Maestro's status monitor comes with a built-in theme to incorporate colors when displaying statuses in order to make the resulting output easier to read (see the images above).

If you have trouble getting the colors in the theme to display properly or you want to disable the theme entirely, you can use the --disable-theme option as shown below:

$ maestro status ./tests/lulesh --disable-theme

The resulting output of this command is shown below. Notice how the color scheme is now gone:

Status With Disable Theme

View of the status table with the theme disabled

Status Pager

For many Maestro studies, there can be a significant amount of information to display when the status command is run. To help keep terminals from being overloaded with output, Maestro uses paging functionality. This opens a pager that allows you to view the output of the status command until you wish to close it. The pager that Maestro uses is usually tied to the less command, which allows some extra options to search, navigate, and more. Below is an example of what the status command looks like inside a pager:

Lulesh Status Inside Pager

View of the status of a study inside the pager

You can close the pager window by pressing q.

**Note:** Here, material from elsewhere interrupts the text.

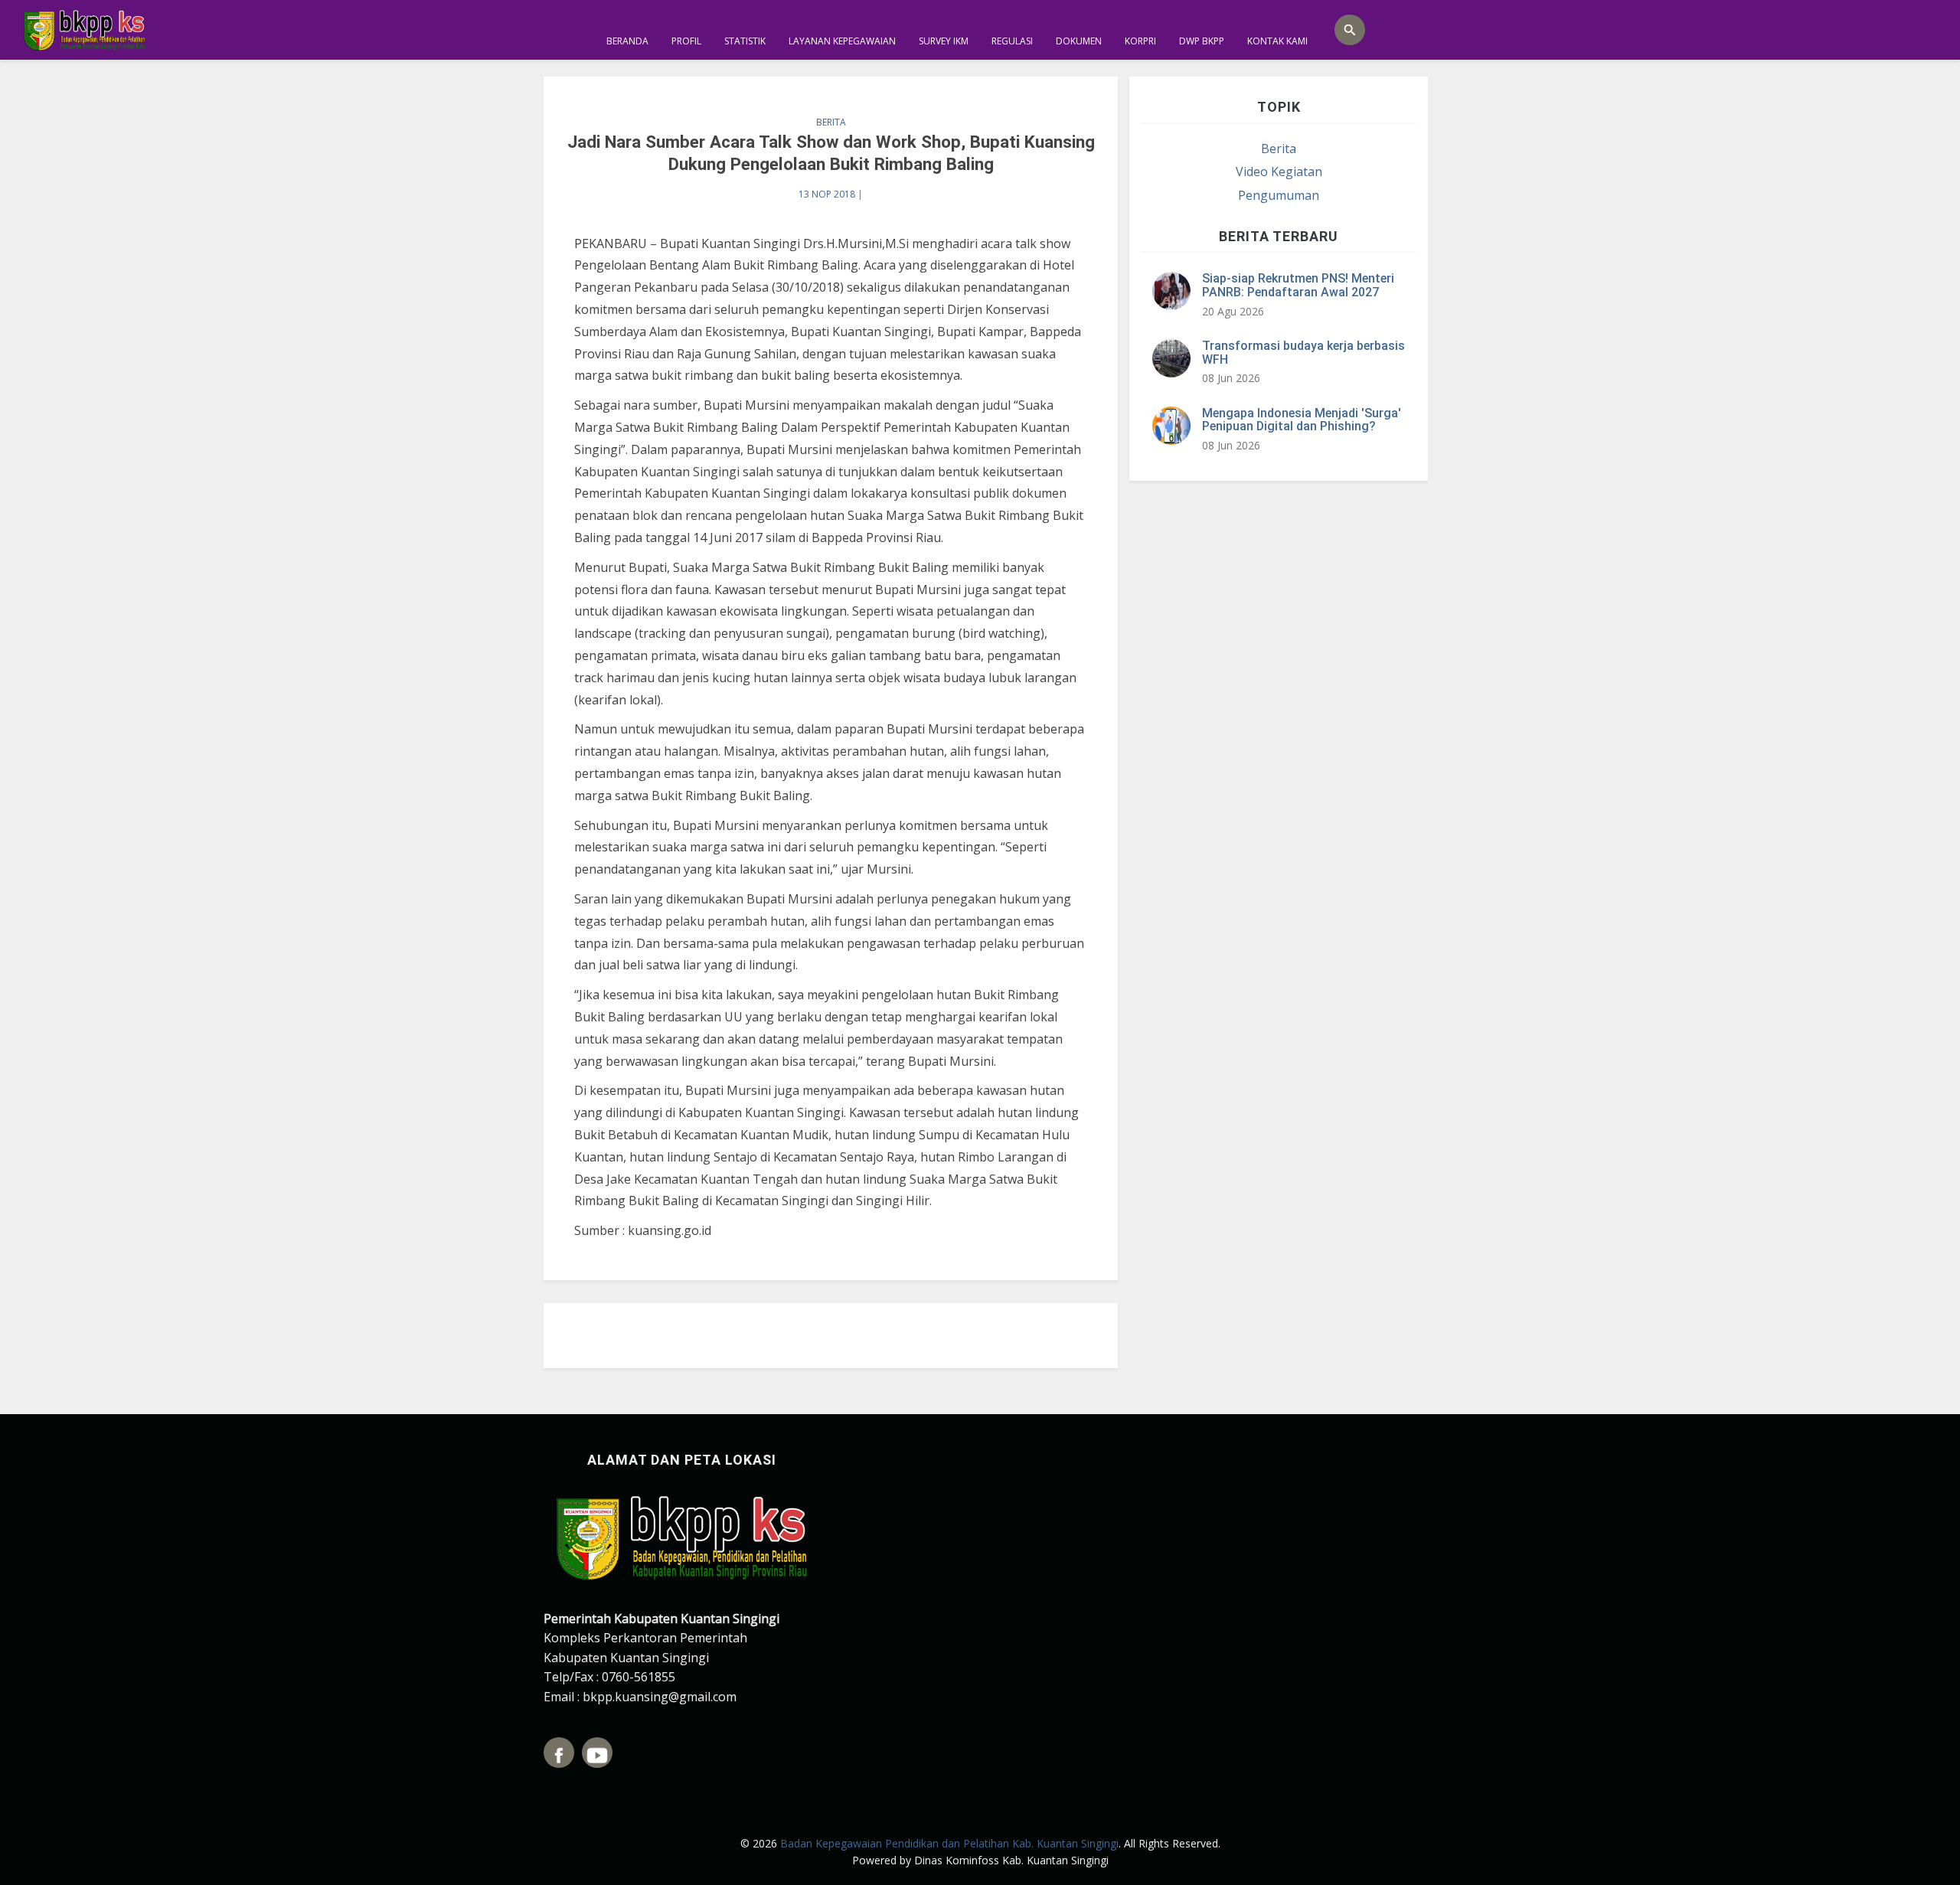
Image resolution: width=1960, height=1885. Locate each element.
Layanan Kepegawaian (842, 40)
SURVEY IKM (944, 40)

Once closed, the output from the status command will disappear entirely until you re-run the command and a new pager window is opened:

Terminal Once Pager is Closed

The display when you close the pager

Warning

Disabling the pager could result in a lot of information being output directly to the terminal, which may result in performance issues or output errors.

If you wish to disable the pager, you may do so with the --disable-pager option as shown below:

$ maestro status ./tests/lulesh --disable-pager

This will output the results of running the status command directly to the stdout of the terminal rather than opening a pager window:

Status With Disable Pager Functionality

View of the status table with the pager disabled